The idea of the crash diet came from the observation that gastric bypass patients often quickly stopped being Type 2 diabetics.

Many thought this was because surgery affected gut hormones which had a knock-on impact on the pancreas.

But Prof Taylor thought it might really be because the surgery severely constrained what patients could eat. He set up the diet experiment to test his ‘fat’ hypothesis.

He said special MRI scans showed the proportion of fat in volunteers’ pancreases dropped during the eight weeks, from eight to six per cent.
“This study does not just show proof of principal, it shows proof of mechanism,” he concluded.

[...]

Despite the diet’s potential, Prof Taylor was a little pessimistic about how many would stick to it.

“Maybe five per cent,” he said. “However, if they did, it would save the NHS many millions of pounds.”

Almost a tenth of the entire NHS budget, or about £9 billion a year, is spent managing diabetes and its complications. Most of that is spent on type 2 diabetics, who outnumber type 1 diabetics by about nine to one.

(Hat tip to P.D. Mangan.)

Comments

  1. Type 2 Guy says:

    This is both true and misleading at the same time.

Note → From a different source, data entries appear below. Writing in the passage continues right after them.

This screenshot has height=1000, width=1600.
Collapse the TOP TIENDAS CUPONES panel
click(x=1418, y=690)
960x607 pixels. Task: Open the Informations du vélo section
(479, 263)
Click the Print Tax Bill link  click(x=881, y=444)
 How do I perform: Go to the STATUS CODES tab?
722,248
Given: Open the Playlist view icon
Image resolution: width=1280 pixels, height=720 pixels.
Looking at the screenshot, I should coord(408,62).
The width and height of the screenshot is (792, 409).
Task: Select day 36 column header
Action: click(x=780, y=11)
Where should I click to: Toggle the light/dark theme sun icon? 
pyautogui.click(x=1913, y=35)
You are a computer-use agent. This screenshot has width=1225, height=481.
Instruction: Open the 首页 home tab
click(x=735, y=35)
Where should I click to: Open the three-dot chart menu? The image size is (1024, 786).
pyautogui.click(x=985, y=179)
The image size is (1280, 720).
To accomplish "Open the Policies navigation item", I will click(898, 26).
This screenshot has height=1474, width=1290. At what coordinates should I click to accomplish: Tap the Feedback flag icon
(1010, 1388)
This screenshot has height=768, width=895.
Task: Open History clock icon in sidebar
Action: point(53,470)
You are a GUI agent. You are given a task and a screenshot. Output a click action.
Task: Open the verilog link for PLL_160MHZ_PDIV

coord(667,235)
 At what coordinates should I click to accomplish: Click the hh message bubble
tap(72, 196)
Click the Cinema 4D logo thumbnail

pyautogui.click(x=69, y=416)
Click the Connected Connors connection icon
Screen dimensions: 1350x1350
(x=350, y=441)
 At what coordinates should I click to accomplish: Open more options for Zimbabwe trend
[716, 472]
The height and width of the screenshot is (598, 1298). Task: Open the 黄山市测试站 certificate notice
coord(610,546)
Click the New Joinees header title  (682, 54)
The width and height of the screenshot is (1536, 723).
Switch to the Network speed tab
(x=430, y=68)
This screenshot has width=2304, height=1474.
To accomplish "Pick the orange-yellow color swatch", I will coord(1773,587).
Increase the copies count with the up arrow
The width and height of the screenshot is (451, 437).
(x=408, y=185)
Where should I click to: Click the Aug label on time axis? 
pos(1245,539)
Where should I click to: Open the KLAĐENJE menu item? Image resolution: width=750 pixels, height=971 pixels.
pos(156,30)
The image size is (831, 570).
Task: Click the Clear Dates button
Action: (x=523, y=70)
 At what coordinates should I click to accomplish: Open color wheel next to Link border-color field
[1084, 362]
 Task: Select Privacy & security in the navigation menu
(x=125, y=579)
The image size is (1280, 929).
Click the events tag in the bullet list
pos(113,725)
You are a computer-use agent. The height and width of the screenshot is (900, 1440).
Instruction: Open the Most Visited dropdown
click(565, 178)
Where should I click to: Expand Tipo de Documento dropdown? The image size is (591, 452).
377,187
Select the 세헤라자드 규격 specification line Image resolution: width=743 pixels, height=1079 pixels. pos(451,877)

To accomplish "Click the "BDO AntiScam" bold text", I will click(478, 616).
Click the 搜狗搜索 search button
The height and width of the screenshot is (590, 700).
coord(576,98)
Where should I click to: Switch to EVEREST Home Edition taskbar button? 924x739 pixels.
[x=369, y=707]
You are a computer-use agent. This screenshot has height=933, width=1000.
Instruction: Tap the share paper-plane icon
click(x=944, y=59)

I was diagnosed with Type 2 and took medications to control my Blood Sugar levels. Simply put; your pancreas is not efficiently supplying enough insulin to control your blood sugar by itself at your normal calorie consumption level.

    Decreasing calorie intake, notably simple carbs, will lessen the need for insulin to balance the spike of blood sugar from those carbs. By continuosly monitoring my blood glucose levels, I could determine what effect different foods caused.

    I went on a clinical low calorie diet (900 cal/day) and was able to eliminate my medications within 10 days. This is the same diet they put people on prior to gastric bypass surgery. I have no expertise in this field, but it would seem possible to me that these results could be from something as simple as the pancreas is not being subjected to the same workload in terms of insulin production.

    The diet suggested however, is pretty restrictive and needs to be done under medical supervision. A diet that low in calories will cause weight loss and transitioning back to a maintenance level (900 up to 2000+) eventually could trigger a return to the requirement for diabetes medications.

  2. Space Nookie says:

    Yeah, that’s what they did in this study — the diet was 600 cals/day for 8 weeks. I’m guessing the average participant lost about 30 pounds. I feel like this article includes claims that aren’t actually supported by the study. e.g. fat loss in the pancreas when there is loss of total body fat is what would be expected and is not IMO proof of the theory that pancreatic fat accumulation causes diabetes.

    This was a 2011 study/article so I looked around for confirmations — the same doctor is doing a larger study that will conclude in 2018.